Selected passage:
____________
The configure scipt ran with no errors. I am trying to build from binutils 2.25 and gcc 4.9.2, on a 64bit Fedora Linux host.
Any idea about how to solve this? I pulled my hair out trying to figure what the problem is.
many thanx
I haven't updated that tutorial since the release of binutils 2.24. I had trouble with binutils 2.25 when I tried rebasing my local changes on it, but I go further than the OS Specific Toolchain does. Can you see if binutils 2.24 works for you?
Any help updating it to also handle binutils 2.25 or confirmation that the current instructions do work for 2.25 - that would be much appreciated. It's hard to say if the OP made a mistake or if the tutorial is faulty.
(Btw - congratulations on coming so far that you want a OS specific toolchain!)
Hi sortie
I got myself a working kernel with a shell including basic commands, command history, ... But I know I can't go forever adding more functionality by gluing modules to the kernel!! at some point I have to be able to load executables and execute them. I have a working module that reads FAT systems and a *virtually* working ELF loader (not tested yet), so I need to compile my C programs to my OS in order to use them.
I downloaded binutils 2.24 and it compiled well. But gcc is not compiling. Make tells it can't find stdio.h although it is there in the /usr/include in my sysroot!
____________
Recorded data:
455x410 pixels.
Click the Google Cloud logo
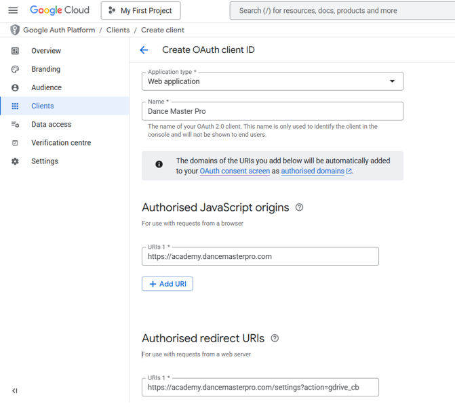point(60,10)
____________
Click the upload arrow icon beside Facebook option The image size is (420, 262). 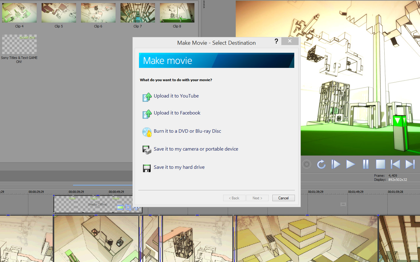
____________
Stated goal: Extend the forum thread above about building an OS-specific toolchain with binutils and gcc, picking up right after its last sentence.

Exercise output:
See http://wiki.osdev.org/Hosted_GCC_Cross-Compiler if you haven't on instructions on how to build a cross-compiler for a hobby system with a minial user-space libc. This is how you're supposed to build your OS specific toolchain. I think your problem is that you haven't installed the standard library headers before building gcc.
Edit: Oh wait, you say it's there. Can you post the exact commands you used (with environment variables expanded) to build the cross-compiler? I suspect it isn't locating your system root properly or is searching the wrong directory, or you somehow configured it wrong.
Yes sir, I finally got it working!
For some odd reason, gcc was not detecting my sysroot although I checked that I supplied it correctly to gcc. Anyhow I removed all the building & source dirs, re-unpacked the sources, configured and built it nicely.
Thanx for ur help & support man, appreciate it.